С наступлением ночи уже по всему городу затрещало – словно поленья стреляли искрами, соревнуясь, какое пульнет дальше. «Пулеметы затрещали, белы крикнули “ура”, это красны услыхали, как собаки выскочили со двора», – приговаривалось на тужащегося младенца глядючи. Теперь поменяют слова местами, «белых» на «красных».
Что чехословаки уходят, было ясно уже по тому, что творилось в эти дни на пристани. Когда власть меняется, приличные люди сидят по домам. Подвернуться под горячую руку тем ли, другим ли – не приведи Господь. Как бешеные псы. Дядя Ваня себе уже места не находит, волнение пышет жаром. «Где-то же он сейчас есть… – бредит дядя Ваня. – Живой, полуживой, бездыханный… Какой уж есть… Какого ни есть вида…»
Вопреки собственному же мнению, что в ключевые моменты истории порядочные люди сидят дома, колченогий костюмер, не попадая в рукав пальтеца, поспешил под пули.
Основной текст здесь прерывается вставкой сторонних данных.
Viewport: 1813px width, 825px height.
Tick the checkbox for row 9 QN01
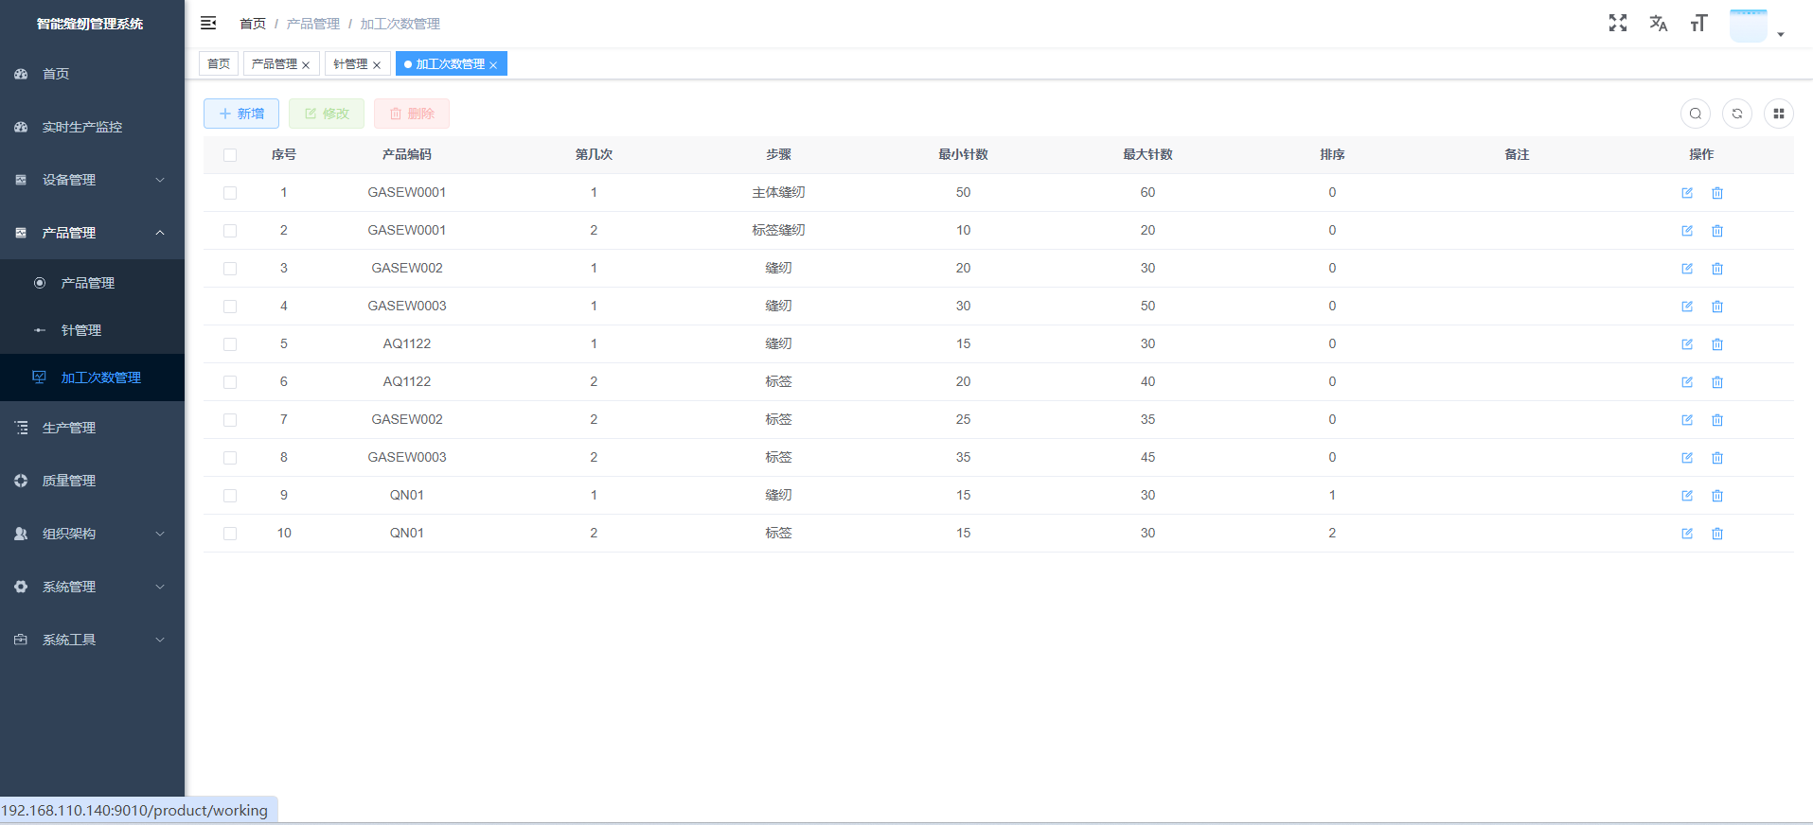pyautogui.click(x=230, y=496)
Он передвигался без палки, довольно быстро, в первый момент могло показаться, что правом хождения по тротуару у него пользуется только одна нога. Стреляли совсем близко – у Сенного рынка. То-то татарове попрятались. Жалеют о белом царе, да поздно спохватились.
У цирка дядю Ваню что-то толкнуло, он упал… «Это было последнее, что он почувствовал» – нет, не так. Проехавшая тачанка едва его коснулась. Хотя могла сбить насмерть. Колесница арьергардных боев унеслась дальше, она, по идее, победоносно бьет из пулемета по своим преследователям. Или просто по своим? Другое применение обращенному вспять орудию трудно себе представить. (А когда-то по Проломной ходила конка.)
В случае истерики пощечина благотворна. Так и это. Придя в себя после испуга и отдышавшись, он первым делом удостоверился, что волшебный башмак, где вызревают троянцы, целехонек. Без него он как без рук. (Без ног?) И удостоверившись, что цел, со вздохом облегчения повернул обратно.
Но в лабиринте, куда он попал, невозможно вернуться на прежнее место. Прежнего места более не существовало. Угловая кеглеобразная башенка ярко освещена изнутри. В соседних окнах тоже постепенно загорался свет. В вырвавшихся наружу огненных столпах черными мотыльками кружились саламандры.
Оперные театры хорошо горят. Реестр сгоревших опер поистине велик, от украшавших, подобно драгоценностям, столицы мира до никому неведомых провинциальных козявок. Иные, будучи восстановлены, сгорали дважды. При этом опера обладает свойством сгорать дотла. «В огне и пламени», как раскольники в «Хованщине», гибнут и нежно-розовые языческие божества на плафонах, и стайки гипсовых купидонов «греза педофила», и плюш кресел, которого касались по-каренински полные руки, и атласные ложи, хранившие тайны пострашней масонских, и кровавый навет занавеса – все-все-все обращается в пепел.